As we transition towards a more sustainable society, high-performance bio-based materials are increasingly required. In this context, cellulosic materials hold exceptional promise as they are derived from abundant and bio-sourced feedstock, and they are able to self-assemble into nanoscale architectures. More specifically, several cellulose derivatives exhibit a cholesteric liquid crystalline phase in solution, displaying vibrant structural colours. Amongst them, water-soluble hydroxypropyl cellulose (HPC) is ideal for developing sustainable photonic materials to replace toxic dyes and pigments.
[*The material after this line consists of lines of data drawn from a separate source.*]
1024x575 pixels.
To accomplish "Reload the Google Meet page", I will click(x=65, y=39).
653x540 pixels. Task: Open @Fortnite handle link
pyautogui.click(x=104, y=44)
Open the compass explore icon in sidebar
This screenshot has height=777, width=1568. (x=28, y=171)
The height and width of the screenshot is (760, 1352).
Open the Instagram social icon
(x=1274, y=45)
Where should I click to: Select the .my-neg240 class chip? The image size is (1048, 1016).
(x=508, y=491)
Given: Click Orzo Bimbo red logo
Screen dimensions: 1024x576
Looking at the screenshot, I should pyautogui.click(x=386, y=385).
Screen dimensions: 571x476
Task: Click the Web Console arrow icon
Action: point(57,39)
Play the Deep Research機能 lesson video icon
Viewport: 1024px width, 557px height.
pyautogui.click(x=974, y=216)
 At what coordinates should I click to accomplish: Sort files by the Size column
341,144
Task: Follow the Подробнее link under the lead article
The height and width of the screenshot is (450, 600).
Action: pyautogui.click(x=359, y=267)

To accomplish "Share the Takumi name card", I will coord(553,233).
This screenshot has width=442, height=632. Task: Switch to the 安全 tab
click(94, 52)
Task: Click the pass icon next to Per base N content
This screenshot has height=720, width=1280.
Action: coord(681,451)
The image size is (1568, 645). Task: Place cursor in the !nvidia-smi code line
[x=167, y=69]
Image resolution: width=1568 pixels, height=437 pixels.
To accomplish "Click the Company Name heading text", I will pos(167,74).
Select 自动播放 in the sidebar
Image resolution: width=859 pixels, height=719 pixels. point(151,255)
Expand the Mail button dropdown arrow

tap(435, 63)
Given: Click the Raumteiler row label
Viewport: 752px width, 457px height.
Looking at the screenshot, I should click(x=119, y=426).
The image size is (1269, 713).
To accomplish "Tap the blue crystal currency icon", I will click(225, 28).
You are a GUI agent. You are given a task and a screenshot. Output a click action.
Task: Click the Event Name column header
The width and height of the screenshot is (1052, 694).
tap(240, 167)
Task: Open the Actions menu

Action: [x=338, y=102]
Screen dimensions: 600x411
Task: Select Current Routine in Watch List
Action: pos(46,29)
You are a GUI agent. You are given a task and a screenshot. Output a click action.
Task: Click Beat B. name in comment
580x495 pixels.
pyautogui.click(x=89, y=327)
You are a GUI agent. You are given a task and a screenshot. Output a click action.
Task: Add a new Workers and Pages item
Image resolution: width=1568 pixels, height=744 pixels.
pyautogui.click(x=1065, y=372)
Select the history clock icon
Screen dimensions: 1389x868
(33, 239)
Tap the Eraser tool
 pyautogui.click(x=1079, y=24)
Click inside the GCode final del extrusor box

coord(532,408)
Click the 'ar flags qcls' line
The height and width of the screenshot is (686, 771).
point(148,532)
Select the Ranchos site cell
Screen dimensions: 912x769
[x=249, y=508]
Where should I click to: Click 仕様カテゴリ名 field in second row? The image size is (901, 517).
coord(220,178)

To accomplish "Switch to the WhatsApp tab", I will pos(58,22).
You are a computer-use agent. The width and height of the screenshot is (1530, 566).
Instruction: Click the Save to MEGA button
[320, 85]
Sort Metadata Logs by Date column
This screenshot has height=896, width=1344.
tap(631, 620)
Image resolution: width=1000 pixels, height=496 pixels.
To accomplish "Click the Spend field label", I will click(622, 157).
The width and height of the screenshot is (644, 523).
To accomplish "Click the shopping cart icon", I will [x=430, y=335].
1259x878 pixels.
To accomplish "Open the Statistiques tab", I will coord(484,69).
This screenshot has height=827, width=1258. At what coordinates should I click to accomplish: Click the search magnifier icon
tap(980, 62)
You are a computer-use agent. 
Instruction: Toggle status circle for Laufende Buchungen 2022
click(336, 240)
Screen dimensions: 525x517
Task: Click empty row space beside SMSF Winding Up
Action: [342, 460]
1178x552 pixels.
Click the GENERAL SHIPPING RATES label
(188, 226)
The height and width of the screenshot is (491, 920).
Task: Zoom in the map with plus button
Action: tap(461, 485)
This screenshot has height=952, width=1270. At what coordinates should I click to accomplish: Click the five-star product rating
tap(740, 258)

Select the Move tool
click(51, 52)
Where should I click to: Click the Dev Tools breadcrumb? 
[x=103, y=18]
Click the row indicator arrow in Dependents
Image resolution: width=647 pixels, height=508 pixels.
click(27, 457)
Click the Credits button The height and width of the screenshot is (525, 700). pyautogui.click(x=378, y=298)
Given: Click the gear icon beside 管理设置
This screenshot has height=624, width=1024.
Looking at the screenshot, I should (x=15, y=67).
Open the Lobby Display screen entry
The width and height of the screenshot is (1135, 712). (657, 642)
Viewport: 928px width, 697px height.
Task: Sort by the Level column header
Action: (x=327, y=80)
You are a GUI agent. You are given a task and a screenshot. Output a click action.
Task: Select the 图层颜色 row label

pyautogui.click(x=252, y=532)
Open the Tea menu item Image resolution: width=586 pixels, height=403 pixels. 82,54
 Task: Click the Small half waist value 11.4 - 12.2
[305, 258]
The development of photonic HPC materials has been, so far, hindered by the difficulty to retain colouration in solid-state films. In this study, three methods to preserve the colour of HPC-water mesophase in the solid-state were developed, and each of these methods yielded different optical or mechanical behaviour, resulting in materials with a variety of functionalities. Firstly, by combining chemical crosslinking and heat treatment, photonic films across the entire visible spectrum were obtained and instead of the typical metallic iridescence associated with HPC mesophases, these films appeared matte and angular independent. Secondly, a functionalised HPC polymer was exploited as an ink to achieve direct 3D printing of photonic structures, which colour could be tuned by exploiting the lyotropic and thermotropic properties of HPC. Lastly, a strategy to develop HPC gels using supramolecular chemistry was explored, leading to photonic gels crosslinked via host-guest and π-π interactions. Through these studies, a toolbox has been developed to tailor the optical properties of HPC and other cellulosic liquid crystals, paving a path towards sustainable cellulose-based photonic systems.